**What you are asked to do:** Your response should consist of the entire listing, transcribed exactly, with every image left out.

**Supplied records:**
++++++++++
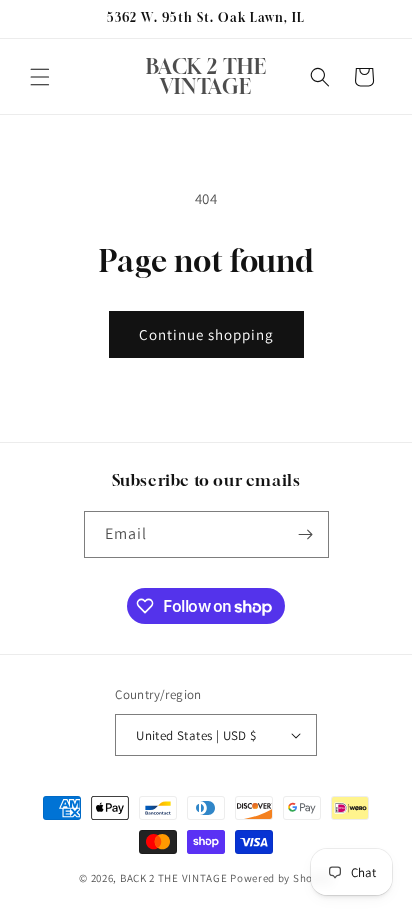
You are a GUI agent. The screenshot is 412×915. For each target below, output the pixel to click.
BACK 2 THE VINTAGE (174, 878)
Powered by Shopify (281, 878)
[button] (40, 77)
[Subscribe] (306, 534)
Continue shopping (206, 334)
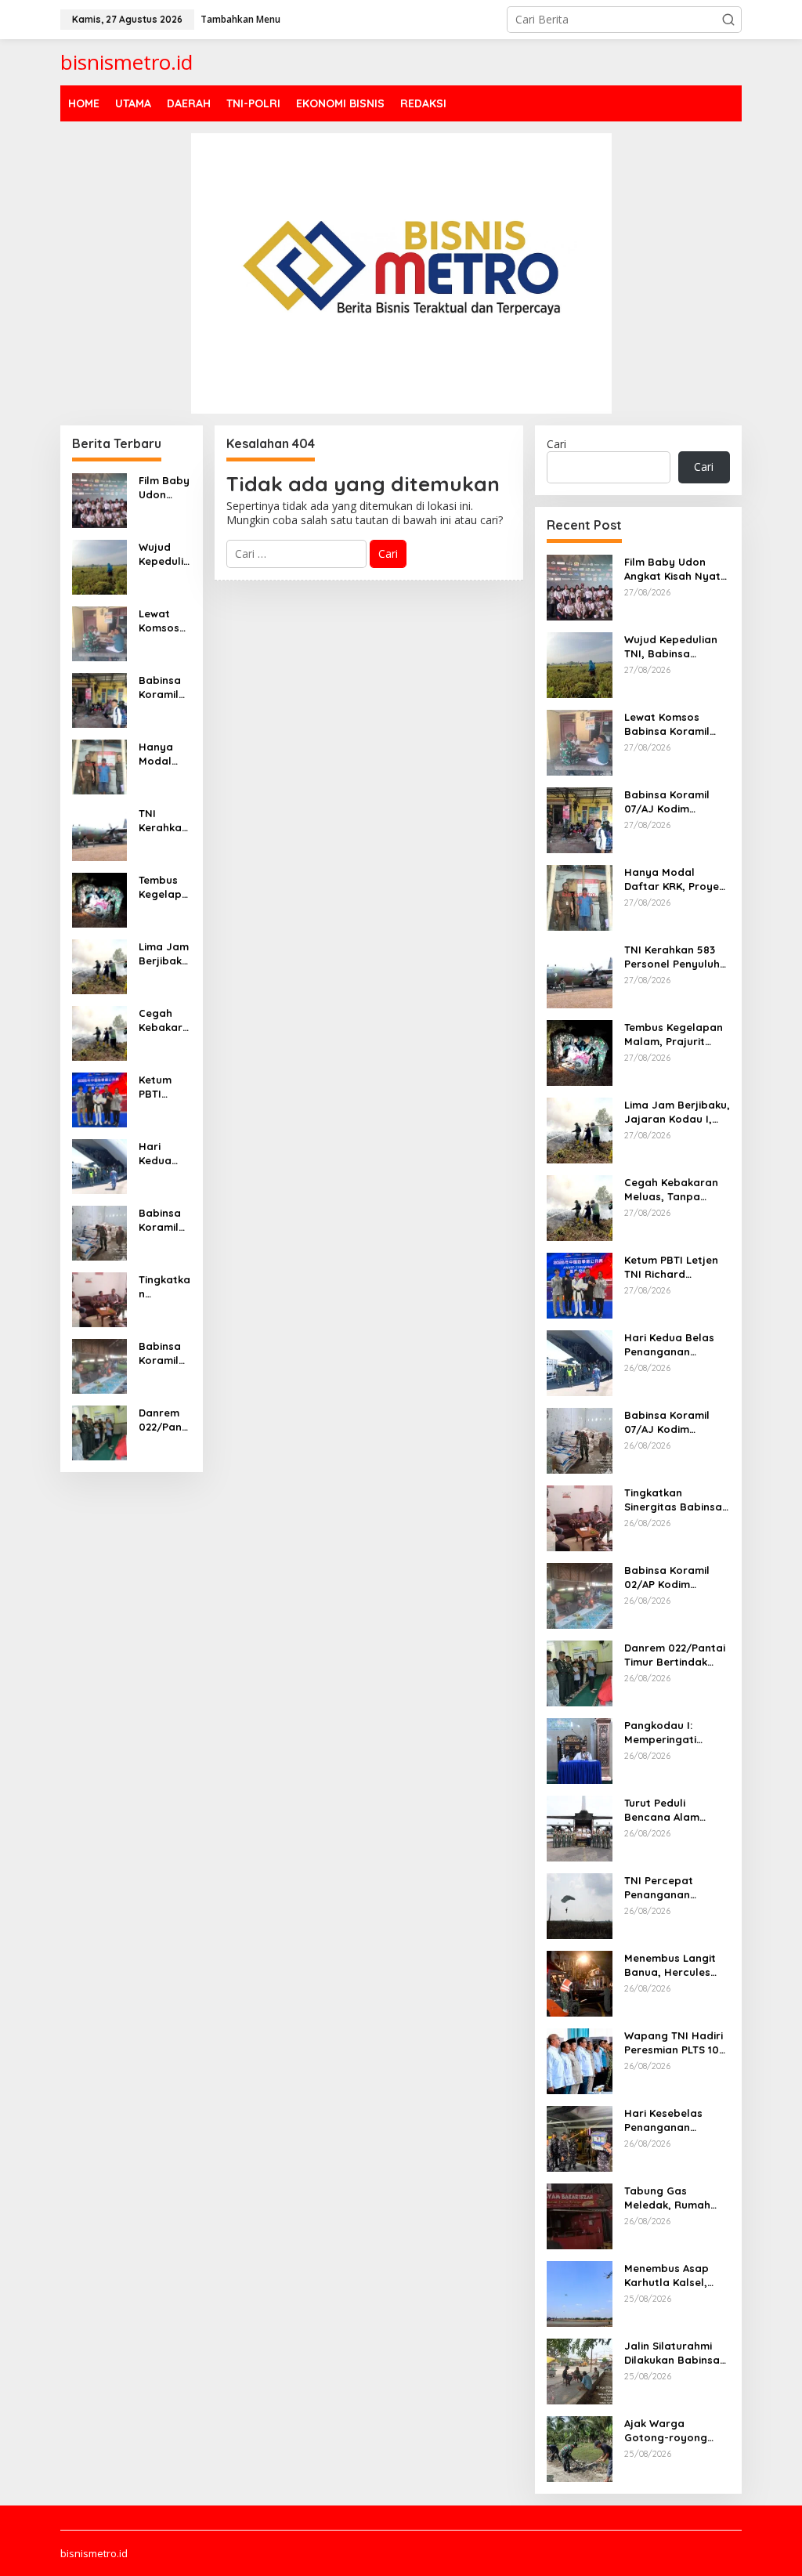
++++++++++
**Answer section:**
You are a GUI agent. The screenshot is 412×915. For each target below, output the pixel to click.
BACK 2 THE VINTAGE (174, 878)
Powered by Shopify (281, 878)
[button] (40, 77)
[Subscribe] (306, 534)
Continue shopping (206, 334)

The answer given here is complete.